Dans son allocution de clôture, la Présidente du Conseil National de la Communication, Ambassadeur Vestine Nahimana s’est réjouie de la réussite de l’atelier de formation des journalistes animateurs et producteurs des émissions de divertissement, des artistes musiciens et des responsables des services des programmes sur les meilleures pratiques journalistiques et de la communication. Elle l’a sanctionné par une note de 99%. Je ne doute pas que chacun y a trouvé un profit, a-t-elle déclaré.

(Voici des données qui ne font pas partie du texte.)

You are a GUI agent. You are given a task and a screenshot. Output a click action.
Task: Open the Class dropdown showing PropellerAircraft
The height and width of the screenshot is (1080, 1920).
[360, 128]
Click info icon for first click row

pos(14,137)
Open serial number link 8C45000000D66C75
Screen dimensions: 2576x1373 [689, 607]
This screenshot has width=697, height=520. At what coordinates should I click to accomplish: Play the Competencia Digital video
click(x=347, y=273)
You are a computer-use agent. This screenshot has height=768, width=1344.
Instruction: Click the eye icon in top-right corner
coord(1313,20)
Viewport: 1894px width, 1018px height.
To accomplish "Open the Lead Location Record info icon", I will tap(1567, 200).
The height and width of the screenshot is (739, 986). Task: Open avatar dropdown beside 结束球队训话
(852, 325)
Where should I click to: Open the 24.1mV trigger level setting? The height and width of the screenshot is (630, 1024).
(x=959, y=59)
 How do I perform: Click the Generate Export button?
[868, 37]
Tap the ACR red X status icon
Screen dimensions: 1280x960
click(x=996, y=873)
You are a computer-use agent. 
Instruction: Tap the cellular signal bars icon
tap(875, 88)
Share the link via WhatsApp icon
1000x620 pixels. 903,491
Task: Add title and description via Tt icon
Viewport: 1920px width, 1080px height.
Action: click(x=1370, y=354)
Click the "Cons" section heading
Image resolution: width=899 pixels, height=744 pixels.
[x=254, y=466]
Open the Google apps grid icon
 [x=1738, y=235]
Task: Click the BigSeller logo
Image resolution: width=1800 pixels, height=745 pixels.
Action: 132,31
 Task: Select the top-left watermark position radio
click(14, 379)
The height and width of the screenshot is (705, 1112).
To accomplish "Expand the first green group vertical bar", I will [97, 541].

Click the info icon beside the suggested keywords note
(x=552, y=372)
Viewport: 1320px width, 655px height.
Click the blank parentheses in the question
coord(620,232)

La Présidente du Conseil National de la Communication a remercié les formateurs qui ont donné le meilleur d’eux-mêmes pour l’intérêt du pays. Elle a remercié les représentants des différentes hautes institutions pour avoir accepté de répondre à l’invitation et pour leurs riches contributions lors de l’atelier.

Elle n’a pas manqué d’adresser ses remerciements aux participants pour leur participation active, intéressée et interactive au cours des travaux de l’atelier et surtout pour les résultats issus des travaux en groupe.